I'm happy to walk through any of the above in technical depth. Thank you for your consideration.
[Your Name]
Frequently asked questions
- What is the difference between a DevSecOps Engineer and a Scaling Security Engineer?
- A standard DevSecOps Engineer typically embeds with one or a handful of product teams, hands-on in their specific pipelines. A Scaling Security Engineer builds the platform, tooling, and standards that make security enforceable across an entire organization without requiring a security person embedded in every team. The scaling focus is fundamentally a platform engineering problem with a security domain.
- Which certifications matter most for this role?
- CKS (Certified Kubernetes Security Specialist) and AWS Security Specialty are the most directly relevant. OSCP or GWAPT help candidates who want to demonstrate threat modeling credibility. CISSP is expected at senior levels for compliance-heavy industries like financial services and healthcare, but it's neither sufficient nor required on its own — hands-on tooling experience carries more weight in technical interviews.
- How is AI changing DevSecOps in 2026?
- AI code generation tools (Copilot, Cursor, internal LLM assistants) have substantially increased the volume of code being written and merged, which directly increases the attack surface DevSecOps programs must cover. Scaling Security Engineers are responding by integrating LLM-assisted code review for security anti-patterns and building AI-generated SBOM validation into pipelines. The volume problem has made automation non-negotiable — manual security review at AI-assisted development velocity is not viable.
- Do Scaling Security Engineers need to write production application code?
- Not production application code in the traditional sense, but they write a significant amount of code — tooling, Rego policies, Terraform modules, Python or Go utilities, pipeline configuration.
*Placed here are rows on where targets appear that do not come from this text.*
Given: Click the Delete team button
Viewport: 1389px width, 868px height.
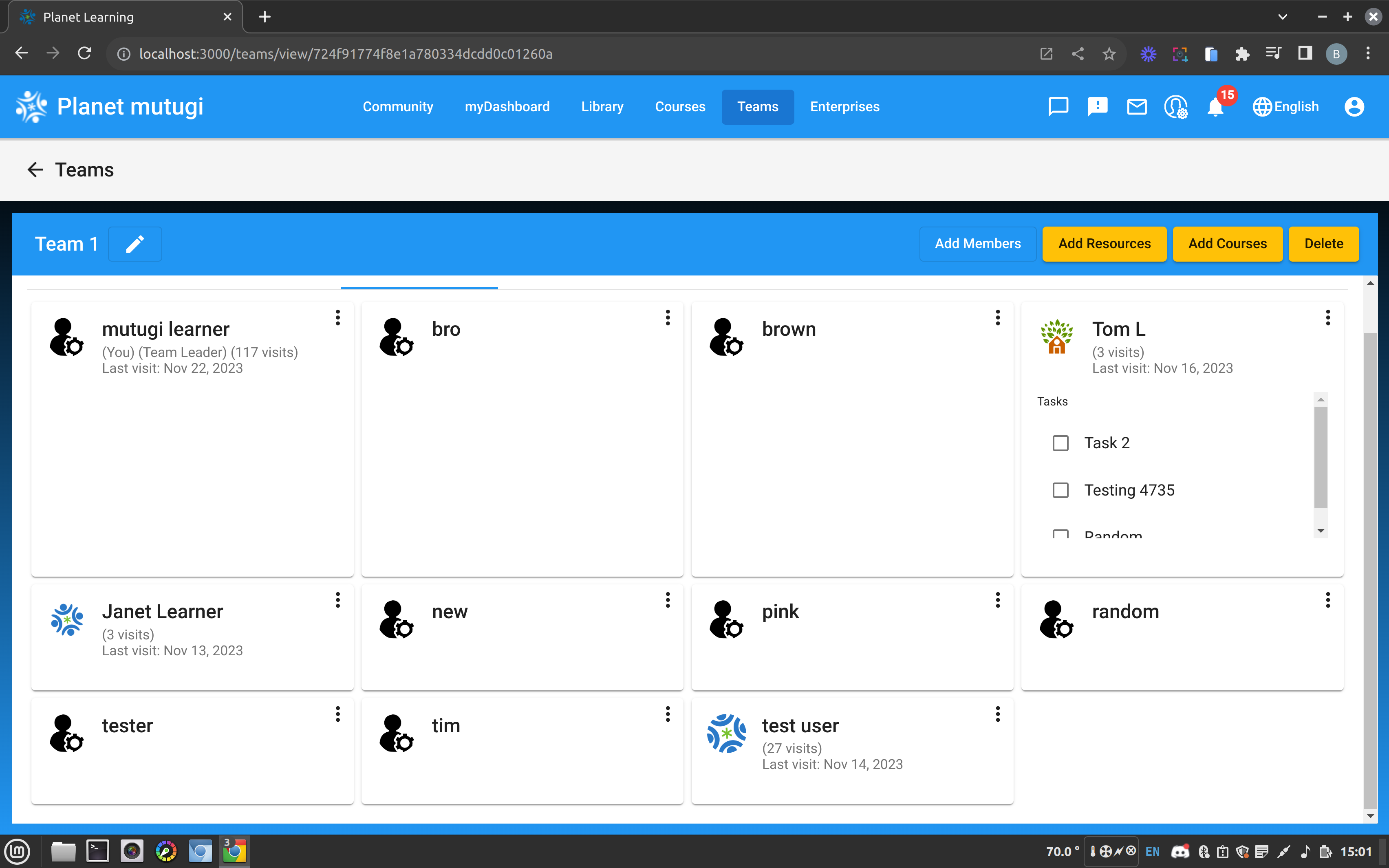Looking at the screenshot, I should 1323,243.
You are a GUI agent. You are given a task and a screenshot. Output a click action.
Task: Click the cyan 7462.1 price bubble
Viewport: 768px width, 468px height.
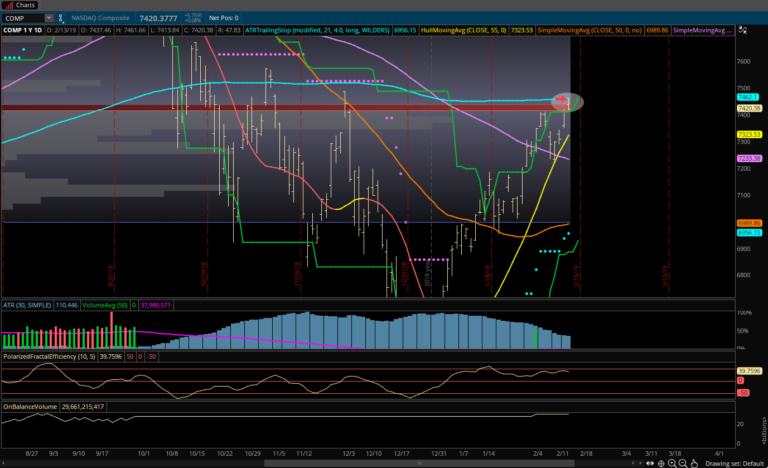(750, 98)
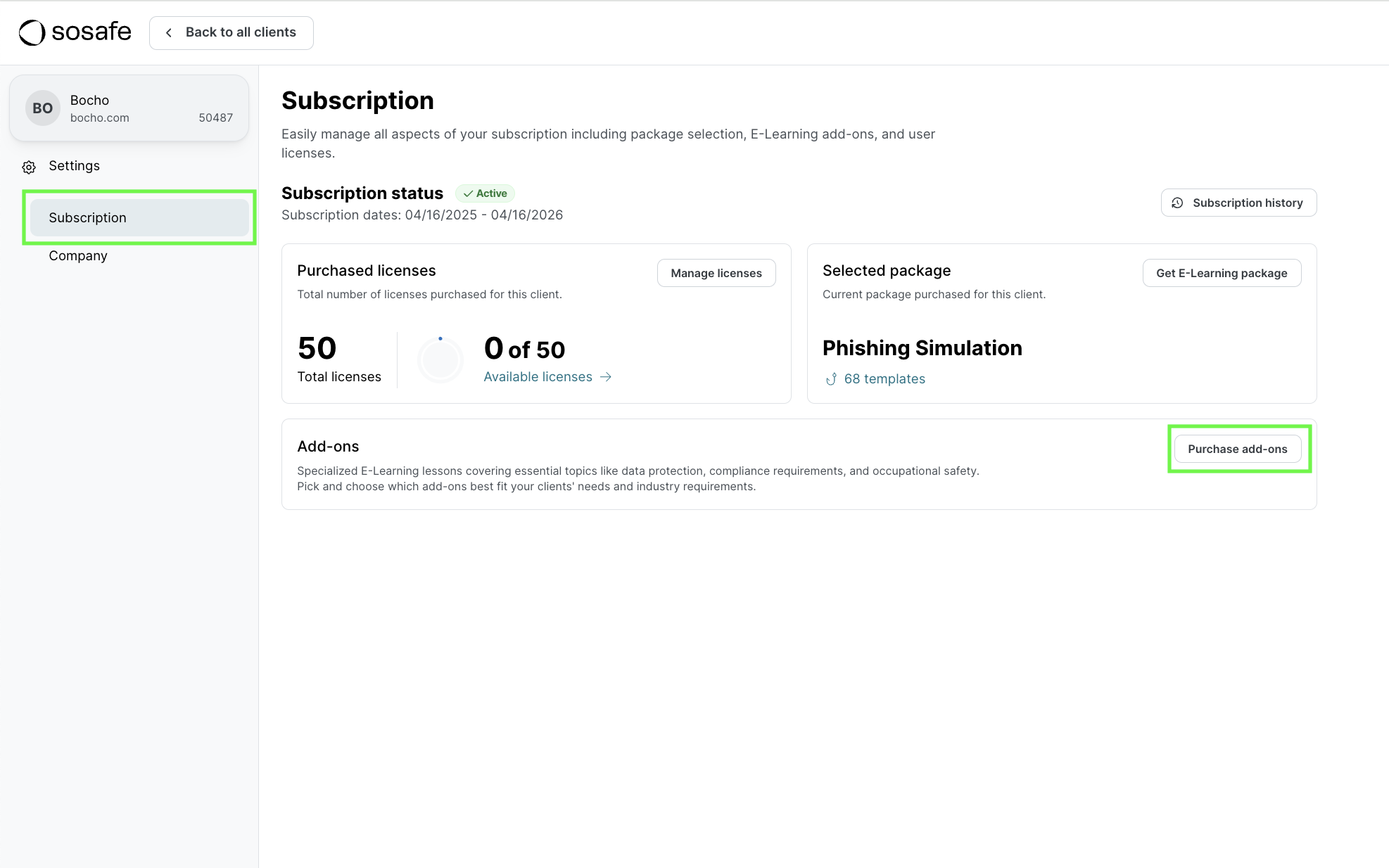
Task: Click the circular license usage indicator
Action: coord(440,359)
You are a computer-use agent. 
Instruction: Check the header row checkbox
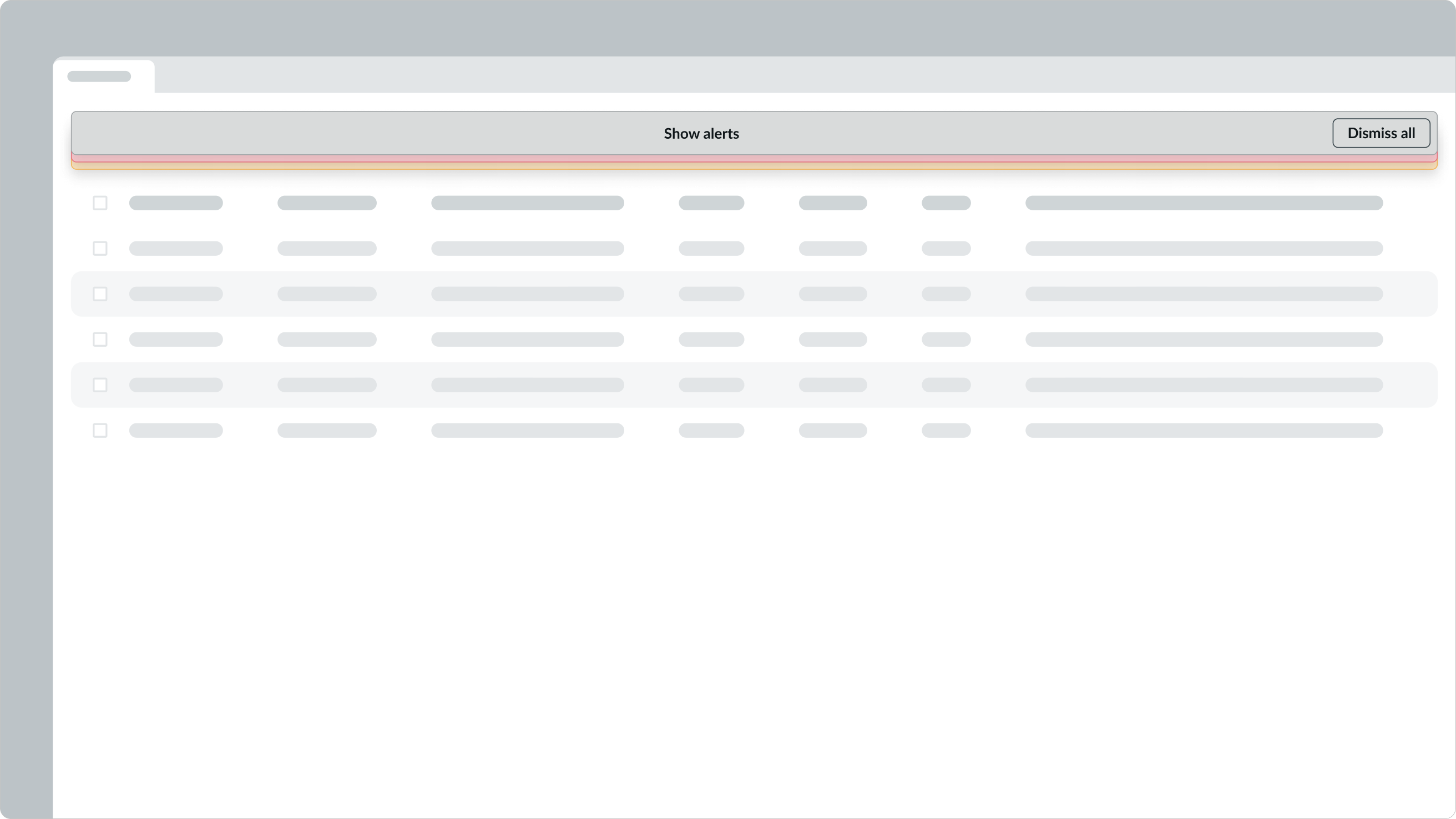click(x=100, y=203)
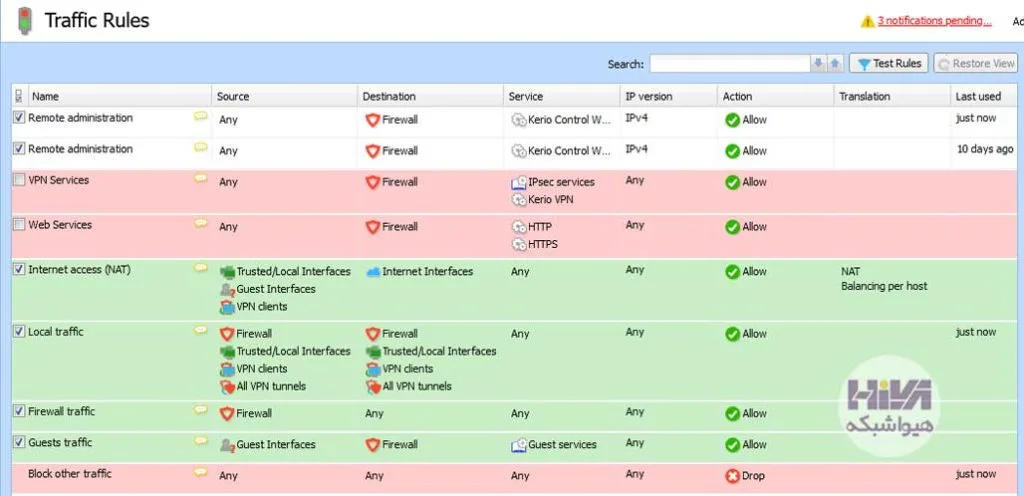Viewport: 1024px width, 496px height.
Task: Click the warning icon beside notifications pending
Action: (x=867, y=22)
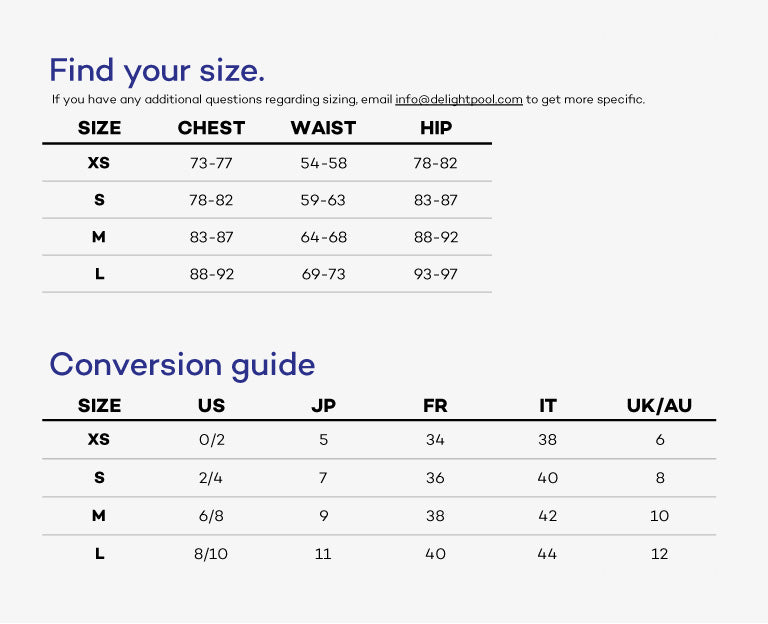768x624 pixels.
Task: Click the info@delightpool.com email link
Action: point(459,99)
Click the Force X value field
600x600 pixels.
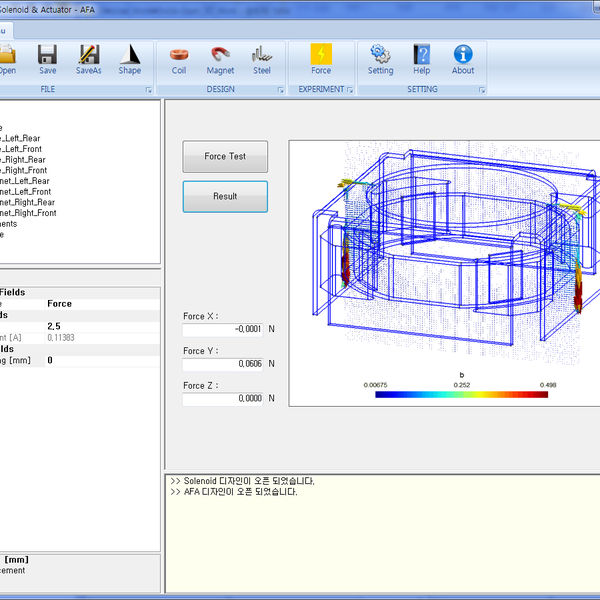tap(223, 329)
Candidates who treat this as primarily a security policy role and can't demonstrate working code in a technical interview rarely make it through hiring at mature engineering organizations.
- What does a day-to-day workflow look like in this role?
- There is no typical day, but a representative week might include reviewing a CSPM alert backlog with a product team, writing a new OPA policy for an IaC control request, pairing with a platform engineer on a new base image build pipeline, running a threat model for an upcoming service launch, and presenting CVE remediation metrics in an engineering all-hands. Context switching between strategic and hands-on work is constant.